I’m looking at these ‘Odyssey’ ticket sales, which have absolutely spiked since the reviews came out at noon. I’ll have more on the numbers tomorrow. Suffice it to say, Hollywood may finally be ready to declare 2026 a comeback year.
According to a new Variety report, the domestic box office is on track to surpass the symbolic $10 billion mark in 2026, a milestone the industry hasn’t reached since before the pandemic, in 2019.
After years of doom-and-gloom headlines about streaming killing movie theaters, the conversation has suddenly flipped. Studios are once again talking about packed auditoriums, sold-out premium screens, and audiences showing up in force for movies that feel like genuine events.
The biggest surprise? This wasn’t driven by a single superhero blockbuster carrying the entire business. Instead, the marketplace has been fueled by a diverse slate that includes originals, family films, horror, prestige titles, and blockbusters. Hollywood has spent years searching for the formula to lure audiences back, and the answer appears to be remarkably simple: make movies people actually want to leave the house for.
Some of the year’s success stories include “Project Hail Mary,” “Obsession,” “Backrooms,” “Michael,” and “The Drama” — notice that these aren’t superhero movies or video game adaptations. Sure, you have ‘Spider-Man’ about to break box office records three weeks from now, but “The Odyssey” will also make a lot of money this weekend, and its ticket sales are being driven almost entirely by the filmmaker attached to it.
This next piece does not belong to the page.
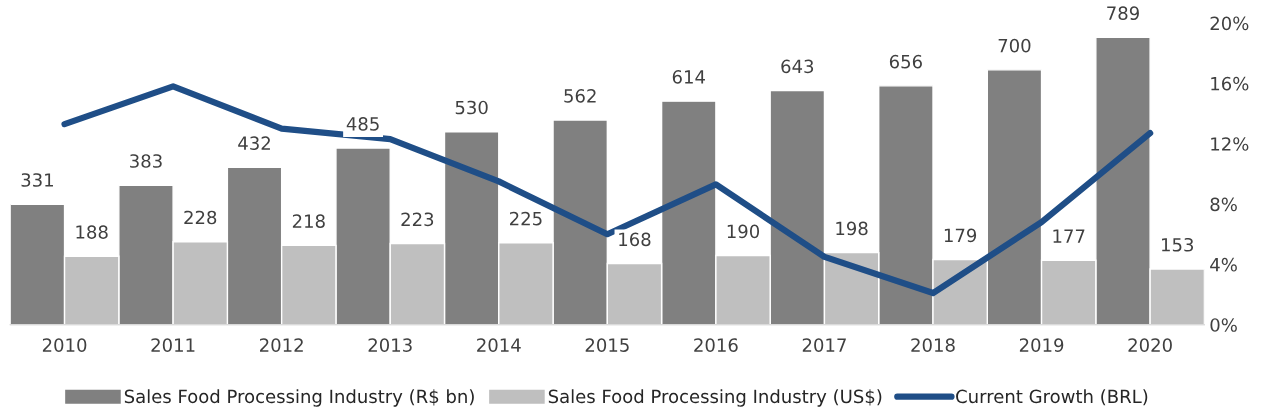 The width and height of the screenshot is (1284, 419). What do you see at coordinates (1230, 24) in the screenshot?
I see `y2-tick-label: 20%` at bounding box center [1230, 24].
Variety points to a broader shift in audience behavior. Younger moviegoers, particularly Gen Z, are driving the box office, having not abandoning theaters after all. They’re also the most adventurous demographic, willing to buy a ticket to original, non-IP films. They’re flocking to movies that generate social media conversation, and memes. Going to the movies has once again become an event.
For years, every box office story centered on decline, shortened theatrical windows, and existential questions about whether cinemas had a future. Was “cinema dying,” as Scorsese famously suggested? Now the narrative has completely changed. Hollywood has climbed out of its post-pandemic slump, and that’s alongside the superhero genre’s declining popularity, Star Wars losing some of its box office appeal, and audiences growing increasingly wary of reboots and remakes.
After years of uncertainty, audiences are coming back, theaters are buzzing again, and the big-screen experience suddenly feels… indispensable?